Data to examine =>
* * * * *

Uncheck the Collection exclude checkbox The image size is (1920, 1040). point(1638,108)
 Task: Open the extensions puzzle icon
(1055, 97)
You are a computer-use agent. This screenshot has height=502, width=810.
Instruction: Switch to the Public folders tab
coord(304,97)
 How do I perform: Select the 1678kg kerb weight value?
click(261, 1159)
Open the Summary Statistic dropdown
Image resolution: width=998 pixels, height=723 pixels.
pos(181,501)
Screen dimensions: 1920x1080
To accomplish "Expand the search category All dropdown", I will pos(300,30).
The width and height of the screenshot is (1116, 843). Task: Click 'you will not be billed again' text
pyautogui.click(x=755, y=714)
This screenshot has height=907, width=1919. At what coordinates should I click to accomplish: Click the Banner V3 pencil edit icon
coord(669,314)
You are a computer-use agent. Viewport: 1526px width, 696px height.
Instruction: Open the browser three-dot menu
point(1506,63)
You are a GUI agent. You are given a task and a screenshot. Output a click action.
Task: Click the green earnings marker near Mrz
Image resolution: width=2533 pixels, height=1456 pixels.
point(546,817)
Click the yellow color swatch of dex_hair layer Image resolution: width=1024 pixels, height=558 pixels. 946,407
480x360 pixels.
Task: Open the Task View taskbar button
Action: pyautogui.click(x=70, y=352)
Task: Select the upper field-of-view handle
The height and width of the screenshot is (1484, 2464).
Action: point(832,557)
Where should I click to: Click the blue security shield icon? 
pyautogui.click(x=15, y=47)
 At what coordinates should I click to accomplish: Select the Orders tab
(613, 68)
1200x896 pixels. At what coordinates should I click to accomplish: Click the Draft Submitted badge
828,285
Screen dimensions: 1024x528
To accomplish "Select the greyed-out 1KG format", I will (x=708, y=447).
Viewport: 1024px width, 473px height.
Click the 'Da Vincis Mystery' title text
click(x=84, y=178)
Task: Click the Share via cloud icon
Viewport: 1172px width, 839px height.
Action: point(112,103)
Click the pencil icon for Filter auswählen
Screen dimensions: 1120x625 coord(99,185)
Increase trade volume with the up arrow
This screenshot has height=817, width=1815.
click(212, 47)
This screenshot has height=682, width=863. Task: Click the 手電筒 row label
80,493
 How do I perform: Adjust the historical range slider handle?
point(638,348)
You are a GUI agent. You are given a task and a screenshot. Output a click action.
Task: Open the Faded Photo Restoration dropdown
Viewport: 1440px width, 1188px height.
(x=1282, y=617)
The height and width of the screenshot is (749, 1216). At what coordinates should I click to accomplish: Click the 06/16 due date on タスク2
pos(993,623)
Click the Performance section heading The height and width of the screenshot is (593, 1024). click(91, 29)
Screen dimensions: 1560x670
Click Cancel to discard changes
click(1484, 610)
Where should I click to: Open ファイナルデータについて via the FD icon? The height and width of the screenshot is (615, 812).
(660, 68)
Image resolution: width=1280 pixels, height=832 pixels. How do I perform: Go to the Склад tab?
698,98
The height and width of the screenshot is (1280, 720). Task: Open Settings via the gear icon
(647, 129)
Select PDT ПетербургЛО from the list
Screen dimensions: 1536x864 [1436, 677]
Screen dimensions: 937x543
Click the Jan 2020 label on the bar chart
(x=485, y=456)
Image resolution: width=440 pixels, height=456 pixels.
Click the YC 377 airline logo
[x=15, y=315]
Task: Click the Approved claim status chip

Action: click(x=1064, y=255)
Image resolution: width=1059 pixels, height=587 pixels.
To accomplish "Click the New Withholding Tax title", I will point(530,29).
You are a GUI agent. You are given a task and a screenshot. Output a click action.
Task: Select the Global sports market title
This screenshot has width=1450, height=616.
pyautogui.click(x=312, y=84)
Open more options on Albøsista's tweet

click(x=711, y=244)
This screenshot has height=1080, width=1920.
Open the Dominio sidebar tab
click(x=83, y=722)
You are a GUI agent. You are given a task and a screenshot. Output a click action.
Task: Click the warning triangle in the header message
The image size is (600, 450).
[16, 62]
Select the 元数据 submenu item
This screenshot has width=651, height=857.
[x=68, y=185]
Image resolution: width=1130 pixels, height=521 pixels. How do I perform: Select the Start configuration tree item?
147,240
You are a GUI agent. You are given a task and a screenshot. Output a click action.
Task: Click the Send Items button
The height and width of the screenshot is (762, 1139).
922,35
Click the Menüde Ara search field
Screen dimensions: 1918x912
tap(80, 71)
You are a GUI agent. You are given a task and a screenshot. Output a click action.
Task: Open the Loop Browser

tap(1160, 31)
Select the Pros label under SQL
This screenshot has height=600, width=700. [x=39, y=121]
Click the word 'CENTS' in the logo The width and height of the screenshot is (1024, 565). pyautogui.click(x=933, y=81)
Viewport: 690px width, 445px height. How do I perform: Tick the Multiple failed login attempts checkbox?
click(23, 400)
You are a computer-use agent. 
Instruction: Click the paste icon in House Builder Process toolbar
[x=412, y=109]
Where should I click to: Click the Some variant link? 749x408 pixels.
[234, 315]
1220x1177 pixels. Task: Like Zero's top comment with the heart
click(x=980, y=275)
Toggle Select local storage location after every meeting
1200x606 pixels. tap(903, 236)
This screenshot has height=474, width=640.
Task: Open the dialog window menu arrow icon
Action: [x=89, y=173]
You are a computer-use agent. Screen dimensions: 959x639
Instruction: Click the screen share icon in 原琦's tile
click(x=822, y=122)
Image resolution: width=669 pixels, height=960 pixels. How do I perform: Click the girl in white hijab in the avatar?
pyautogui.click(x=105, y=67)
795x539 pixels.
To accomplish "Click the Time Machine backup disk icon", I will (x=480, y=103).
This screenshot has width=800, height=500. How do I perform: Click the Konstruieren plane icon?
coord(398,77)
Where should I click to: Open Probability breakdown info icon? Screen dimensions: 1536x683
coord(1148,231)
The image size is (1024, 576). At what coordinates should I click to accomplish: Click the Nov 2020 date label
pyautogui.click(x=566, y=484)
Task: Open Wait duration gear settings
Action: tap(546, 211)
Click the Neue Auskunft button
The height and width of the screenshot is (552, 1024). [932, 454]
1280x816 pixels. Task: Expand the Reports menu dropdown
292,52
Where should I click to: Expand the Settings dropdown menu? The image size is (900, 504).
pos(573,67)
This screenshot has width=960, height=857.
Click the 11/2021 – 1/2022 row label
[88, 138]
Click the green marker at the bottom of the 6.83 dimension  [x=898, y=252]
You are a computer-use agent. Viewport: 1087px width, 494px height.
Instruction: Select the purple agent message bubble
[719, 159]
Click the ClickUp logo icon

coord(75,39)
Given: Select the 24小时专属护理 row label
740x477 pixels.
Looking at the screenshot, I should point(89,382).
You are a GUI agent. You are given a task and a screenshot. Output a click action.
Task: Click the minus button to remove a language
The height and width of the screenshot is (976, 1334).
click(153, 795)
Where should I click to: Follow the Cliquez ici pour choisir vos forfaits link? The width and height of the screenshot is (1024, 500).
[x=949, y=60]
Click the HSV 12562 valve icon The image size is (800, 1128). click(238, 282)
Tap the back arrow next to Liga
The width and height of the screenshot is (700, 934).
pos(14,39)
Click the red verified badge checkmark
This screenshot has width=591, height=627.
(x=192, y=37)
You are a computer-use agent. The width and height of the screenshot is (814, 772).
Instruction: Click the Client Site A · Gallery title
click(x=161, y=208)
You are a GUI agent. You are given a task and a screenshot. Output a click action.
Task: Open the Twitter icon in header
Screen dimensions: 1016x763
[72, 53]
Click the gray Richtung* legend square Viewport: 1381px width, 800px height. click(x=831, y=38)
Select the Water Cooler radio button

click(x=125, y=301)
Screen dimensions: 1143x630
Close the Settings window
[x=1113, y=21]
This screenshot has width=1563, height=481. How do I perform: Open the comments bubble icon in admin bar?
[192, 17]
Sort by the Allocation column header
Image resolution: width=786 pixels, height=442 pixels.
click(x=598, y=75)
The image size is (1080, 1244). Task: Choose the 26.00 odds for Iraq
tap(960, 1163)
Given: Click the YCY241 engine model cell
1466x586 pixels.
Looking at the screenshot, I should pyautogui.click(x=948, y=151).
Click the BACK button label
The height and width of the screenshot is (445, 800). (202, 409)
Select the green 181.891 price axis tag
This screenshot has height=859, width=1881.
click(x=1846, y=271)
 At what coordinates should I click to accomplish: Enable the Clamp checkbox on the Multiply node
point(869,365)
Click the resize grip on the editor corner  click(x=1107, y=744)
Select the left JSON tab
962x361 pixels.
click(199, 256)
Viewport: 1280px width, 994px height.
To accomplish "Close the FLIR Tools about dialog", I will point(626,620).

* * * * *

What the exercise asks => Take from the material above the lines running from the one with "Select the Water Cooler radio button" through the one with "Sort by the Allocation column header", and repeat them exactly, with nothing else.

Task answer =>
Select the Water Cooler radio button

click(x=125, y=301)
Screen dimensions: 1143x630
Close the Settings window
[x=1113, y=21]
This screenshot has width=1563, height=481. How do I perform: Open the comments bubble icon in admin bar?
[192, 17]
Sort by the Allocation column header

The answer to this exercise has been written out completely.